Input for this task:
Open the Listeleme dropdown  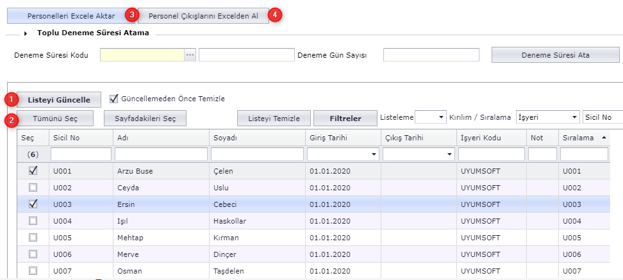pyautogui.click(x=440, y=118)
...
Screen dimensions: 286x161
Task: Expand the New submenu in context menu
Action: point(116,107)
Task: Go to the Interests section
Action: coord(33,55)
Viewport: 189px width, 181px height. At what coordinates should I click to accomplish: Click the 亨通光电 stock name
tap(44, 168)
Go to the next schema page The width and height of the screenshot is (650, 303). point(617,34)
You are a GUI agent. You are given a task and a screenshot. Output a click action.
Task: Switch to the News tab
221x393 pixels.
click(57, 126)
---
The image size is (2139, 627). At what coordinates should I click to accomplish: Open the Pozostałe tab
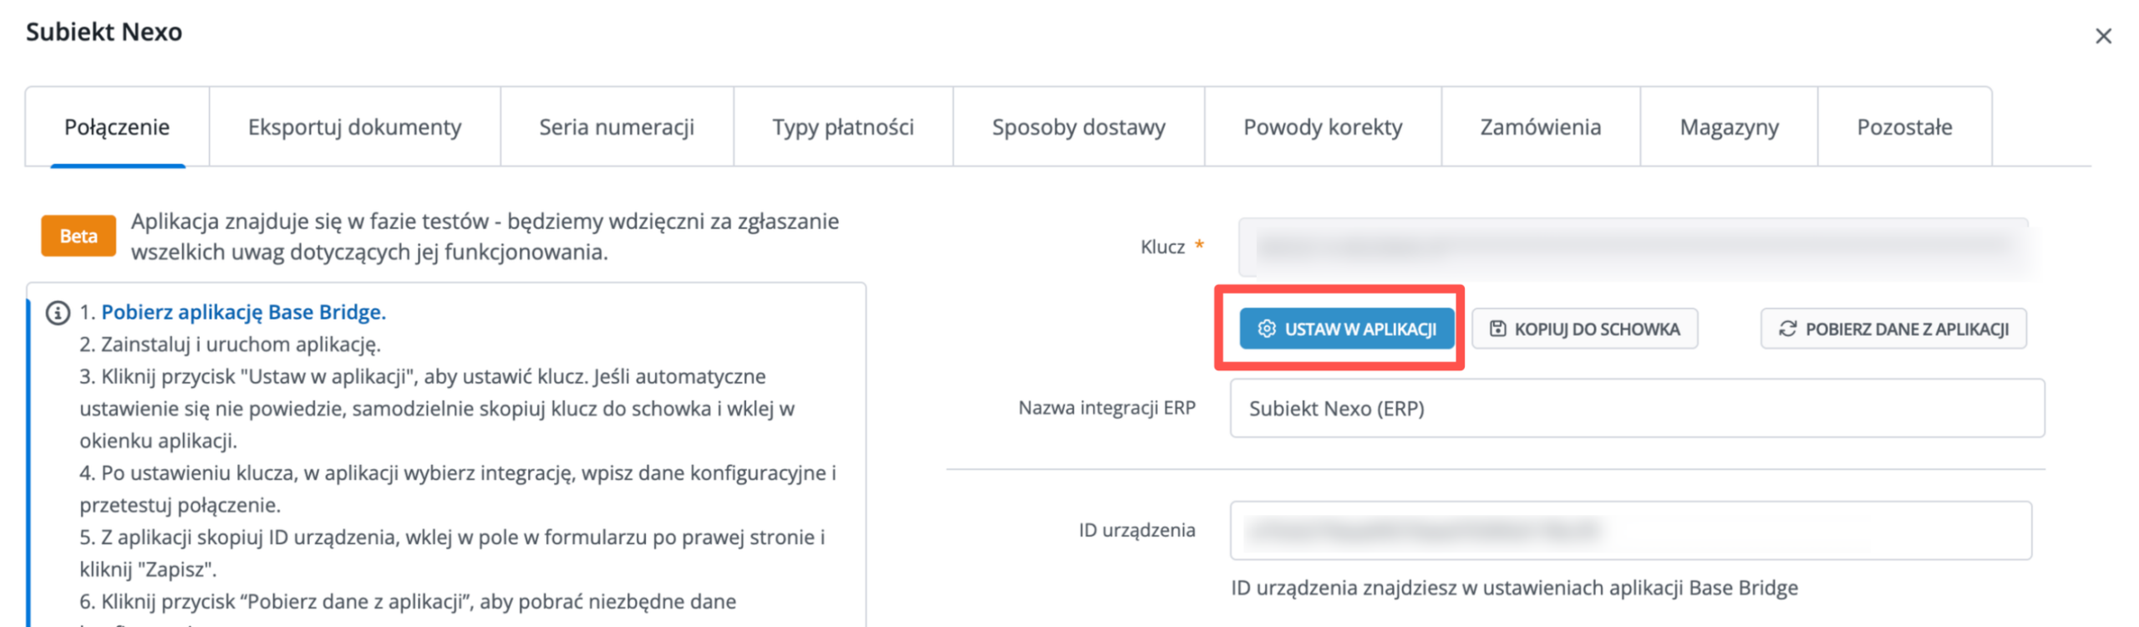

Work instruction: Taking the records above, retype every line from the one with "Viewport: 189px width, 181px" down to the one with "Go to the next", exactly and with nothing else.

Result for this exercise:
Viewport: 189px width, 181px height. At what coordinates should I click to accomplish: Click the 亨通光电 stock name
tap(44, 168)
Go to the next schema page The width and height of the screenshot is (650, 303). point(617,34)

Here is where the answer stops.